We would like to know about your working relationship, not just your relationship of friendship but that of collaboration, with Benedict XVI. There has never been a situation like this before, and whether you are frequently in contact and if he is helping you in this work. Many thanks.
…There is one thing that describes my relationship with Benedict: I have such great affection for him. I have always loved him. For me he is a man of God, a humble man, a man of prayer. I was so happy when he was elected Pope. Also, when he resigned, for me it was an example of greatness. A great man. Only a great man does this! A man of God and a man of prayer.
Now he is living in the Vatican, and there are those who tell me: “How can this be? Two Popes in the Vatican! Doesn’t he get in your way? Isn’t he plotting against you?” All these sorts of things, no? I have found a good answer for this: “It’s like having your grandfather in the house”, a wise grandfather. When families have a grandfather at home, he is venerated, he is loved, he is listened to. Pope Benedict is a man of great prudence. He doesn’t interfere! I have often told him so: “Holiness, receive guests, lead your own life, come along with us”. He did come for the unveiling and blessing of the statue of Saint Michael.
So, that phrase says it all. For me it’s like having a grandfather at home: my own father. If I have a difficulty, or something I don’t understand, I can call him on the phone: “Tell me, can I do this?” When I went to talk with him about that big problem, Vatileaks, he told me everything with great simplicity … to be helpful. There is something I don’t know whether you are aware of – I believe you are, but I’m not certain – when he spoke to us in his farewell address, on 28 February, he said: “In your midst is the next Pope: I promise him obedience”. He is a great man; this is a great man!
Press Conference on plane returning for WYD Rio
Reflection – ‘Pope and Change’, read the headline in Time magazine a week or so ago. This has certainly been the secular media’s take on Popes Francis and Benedict. Pope Francis is ‘humble’ while Benedict was ‘regal’. Francis is pastoral; Benedict, stern and unyielding. Francis warm and friendly; Benedict stiff and reserved. And so forth – we all know the routine.

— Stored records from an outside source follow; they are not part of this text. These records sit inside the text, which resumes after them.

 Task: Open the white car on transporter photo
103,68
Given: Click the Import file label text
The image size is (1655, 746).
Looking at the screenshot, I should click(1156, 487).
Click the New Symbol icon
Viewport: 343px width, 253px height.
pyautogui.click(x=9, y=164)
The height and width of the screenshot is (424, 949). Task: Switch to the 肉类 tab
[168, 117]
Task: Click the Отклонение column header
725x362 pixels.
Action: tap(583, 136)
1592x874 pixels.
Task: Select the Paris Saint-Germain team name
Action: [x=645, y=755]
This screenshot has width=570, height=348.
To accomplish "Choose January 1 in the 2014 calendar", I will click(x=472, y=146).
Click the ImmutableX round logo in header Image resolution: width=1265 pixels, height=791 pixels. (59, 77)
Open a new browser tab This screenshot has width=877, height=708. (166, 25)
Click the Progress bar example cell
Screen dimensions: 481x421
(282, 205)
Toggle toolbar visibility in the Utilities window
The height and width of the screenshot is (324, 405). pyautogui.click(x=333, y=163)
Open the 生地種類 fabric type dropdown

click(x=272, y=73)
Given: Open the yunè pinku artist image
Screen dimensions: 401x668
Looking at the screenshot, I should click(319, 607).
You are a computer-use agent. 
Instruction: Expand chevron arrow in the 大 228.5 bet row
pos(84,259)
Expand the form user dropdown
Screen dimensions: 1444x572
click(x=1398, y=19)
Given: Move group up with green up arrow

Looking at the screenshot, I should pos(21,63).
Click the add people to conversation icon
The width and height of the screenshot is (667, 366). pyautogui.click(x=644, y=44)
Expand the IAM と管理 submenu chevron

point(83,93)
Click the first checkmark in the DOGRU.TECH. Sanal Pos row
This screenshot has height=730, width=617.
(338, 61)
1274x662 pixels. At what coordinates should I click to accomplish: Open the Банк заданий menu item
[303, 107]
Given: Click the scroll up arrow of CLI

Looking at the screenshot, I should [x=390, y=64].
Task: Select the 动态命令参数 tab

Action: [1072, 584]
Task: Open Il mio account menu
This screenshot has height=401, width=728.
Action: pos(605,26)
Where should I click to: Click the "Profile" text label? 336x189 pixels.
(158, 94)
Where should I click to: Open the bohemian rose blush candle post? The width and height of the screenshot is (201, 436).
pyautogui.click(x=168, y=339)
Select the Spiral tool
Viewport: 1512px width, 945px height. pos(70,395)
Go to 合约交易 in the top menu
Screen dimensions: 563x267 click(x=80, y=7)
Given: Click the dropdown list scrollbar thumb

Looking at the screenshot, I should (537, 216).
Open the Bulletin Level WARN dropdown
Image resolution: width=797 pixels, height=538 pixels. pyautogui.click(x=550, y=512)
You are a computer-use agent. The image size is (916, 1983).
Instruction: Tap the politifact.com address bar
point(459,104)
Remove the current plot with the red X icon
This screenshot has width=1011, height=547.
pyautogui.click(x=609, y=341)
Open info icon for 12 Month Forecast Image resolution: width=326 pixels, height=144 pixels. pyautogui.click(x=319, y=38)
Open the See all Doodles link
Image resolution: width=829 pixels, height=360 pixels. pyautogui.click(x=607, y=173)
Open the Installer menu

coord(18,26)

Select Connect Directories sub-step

So it’s nice to hear Pope Francis’ take on the matter, and his opinion of Pope Benedict. They are friends, long-time coworkers, with great mutual respect and affection. Nice to know. And good to know, since the two of them are charting absolutely new territory in their relationship. There is just no template for how a retired pope and a reigning pope are supposed to interact while both living in Rome. Miss Manners has nothing to say on the matter; Emily Post neither.
I want to reflect on this matter of ‘humility’, though, since Pope Francis here uses the word to describe Benedict, and since it has been one of the words bandied about in this new papacy in the popular press. I will always remember with great merriment the headline in the (I believe) Daily Telegraph in England upon the papal election: “New Pope Famous for his Humility.” I’m quite sure Pope Francis would be equally amused at that headline. There is nothing quite as absurd as the prospect of someone being famous for being humble. Less amusing, of course, is the implication that Pope Francis is so very humble, not like that nasty old icky Pope Benedict who was so prideful and arrogant. That… is not so funny.
Now, I have absolutely no idea who is humble and who is not. Humility is, by definition, a hidden virtue. Pope Francis may indeed be the humblest man God ever put on this earth; in his own words, ‘who am I to judge?’
But… it takes a lot of humility to resign the papacy, doesn’t it? A lot of humility to say, “I can no longer do this job I have been asked to do.” Or maybe it doesn’t – that too could be a prideful act, flouting millennia of tradition.
Humility is a tricky thing. It can be a genuine and true humility to adopt a simpler liturgical style and reduce the pomp and trappings of office… or it may not be. It can be humility to simply accept and go with the traditional signs and symbols, vestures and rituals of an office… or it may not be.
Humility cannot really be measured by such outward realities. Ultimately, only God knows who is humble and who is proud, who is lowly and meek and who is haughty of heart. The ways of the human heart are tortuous and we cannot even judge our own cases.
So it is not humility, that hidden virtue, that we are to look for to evaluate the genuineness of a person. It is love, and compassion, and mercy. And I think any fair observer, looking at both of these men, will find ample evidence of these qualities, which cannot flourish in a soul unless that soul is humble before God and receptive. We have been very blessed in our popes in the past century: much love, much mercy, much humble and generous service to the Church. Let us leave off judging and critiquing these men, and get on with the task of ourselves loving and serving as we are called to do.